Ahora para darle algo de valor a esta realización, sea su esquema (algo torpe) sobre la vejez tanto del hombre y la mujer, cuando uno de ellos decide seguir siendo algo que no aparenta y la otra que decide hasta aquí es mi ritmo y que debo imprimir otra velocidad. También el ser tan sabios para resolver problemas ajenos, cuando no somos el verdadero experto de solucionar nuestros dilemas ético-personales.

Los protagonistas le dan algo de lustre (varios de ellos nominados y ganadores de premios) a esta filmación. Ben Kingsley, le saca favor a esta producción y no es sujeto a ser reprendido, su buen recurso sea el buen enganche con los otros actores, bueno salvo uno, eso lo detallare mas adelante. A los nostálgicos, ver Dennis Hopper, con la confesión de su sugestivo personaje. Patricia Clarkson, la rival de Consuela, pese a los años, muestra mejor sensualidad que la novel estudiante y cuando ser tan sincera ante alguien como Kepesh. Peter Sarsgaard, es el paciente de David, y sus relatos de amoríos serán una constante en el film, resulta divertido y gratificante.

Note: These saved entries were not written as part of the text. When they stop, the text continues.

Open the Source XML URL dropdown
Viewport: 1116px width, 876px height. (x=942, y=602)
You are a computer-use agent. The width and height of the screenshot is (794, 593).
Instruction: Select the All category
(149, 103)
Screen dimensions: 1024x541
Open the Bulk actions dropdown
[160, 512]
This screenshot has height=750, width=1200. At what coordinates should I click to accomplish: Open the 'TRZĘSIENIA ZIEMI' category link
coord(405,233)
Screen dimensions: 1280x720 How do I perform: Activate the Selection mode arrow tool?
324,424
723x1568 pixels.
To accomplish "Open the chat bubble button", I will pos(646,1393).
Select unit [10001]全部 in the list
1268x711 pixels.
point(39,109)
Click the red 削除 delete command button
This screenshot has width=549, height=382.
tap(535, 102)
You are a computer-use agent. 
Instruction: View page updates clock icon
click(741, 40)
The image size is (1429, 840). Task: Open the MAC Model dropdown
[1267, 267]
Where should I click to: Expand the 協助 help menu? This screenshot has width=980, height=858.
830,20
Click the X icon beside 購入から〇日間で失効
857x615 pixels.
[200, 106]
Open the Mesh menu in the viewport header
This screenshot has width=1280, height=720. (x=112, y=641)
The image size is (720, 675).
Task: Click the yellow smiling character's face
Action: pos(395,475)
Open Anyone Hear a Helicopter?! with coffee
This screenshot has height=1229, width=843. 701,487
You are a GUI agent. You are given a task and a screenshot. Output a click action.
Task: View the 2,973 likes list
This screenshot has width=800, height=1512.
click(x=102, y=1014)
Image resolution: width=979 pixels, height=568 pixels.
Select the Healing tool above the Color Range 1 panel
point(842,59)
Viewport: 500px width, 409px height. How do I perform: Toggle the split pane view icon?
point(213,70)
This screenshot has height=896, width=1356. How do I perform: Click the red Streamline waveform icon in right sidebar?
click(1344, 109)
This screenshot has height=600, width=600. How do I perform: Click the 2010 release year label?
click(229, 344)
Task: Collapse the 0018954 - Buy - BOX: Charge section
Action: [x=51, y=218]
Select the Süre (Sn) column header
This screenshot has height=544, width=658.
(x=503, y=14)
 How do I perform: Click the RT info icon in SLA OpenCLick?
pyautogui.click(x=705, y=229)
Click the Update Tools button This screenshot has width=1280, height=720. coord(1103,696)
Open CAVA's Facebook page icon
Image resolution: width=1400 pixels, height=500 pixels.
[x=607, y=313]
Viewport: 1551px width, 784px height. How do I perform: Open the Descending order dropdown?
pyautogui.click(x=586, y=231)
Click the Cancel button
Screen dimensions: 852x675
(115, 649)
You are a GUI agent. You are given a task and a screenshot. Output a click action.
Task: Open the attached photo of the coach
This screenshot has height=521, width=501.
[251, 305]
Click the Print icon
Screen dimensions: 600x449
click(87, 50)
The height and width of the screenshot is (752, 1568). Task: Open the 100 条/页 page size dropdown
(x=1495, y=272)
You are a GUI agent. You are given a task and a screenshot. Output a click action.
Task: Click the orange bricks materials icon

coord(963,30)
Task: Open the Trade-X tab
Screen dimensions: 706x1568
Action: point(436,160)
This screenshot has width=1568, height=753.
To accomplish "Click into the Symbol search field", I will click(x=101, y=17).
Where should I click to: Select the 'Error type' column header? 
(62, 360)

Penélope Cruz, siendo una gran atracción, nos deja lo siguiente. En varios aspectos la española, debería salir ganadora y eso no es así, el resultado es mezquino para ella, con una figura falsa y sin fulgor. Al inicio de la historia, su protagonismo es irrelevante, luego sale de escena y al reaparecer podríamos sentir una desazón anticipada. Y su forma de seducción, no es explotada de mejor medida, lo cual consigue más detractores de los que ya tiene.

Esta es a grandes rasgos, la descripción de una película cuyos temas sobre la vejez, la soledad, el amor y su gran burbuja, temible por su tamaño, aunque de fácil calamidad; unos puntos interesantes para ser apreciado, siempre y cuando su punto de vista no contenga una madura sutileza.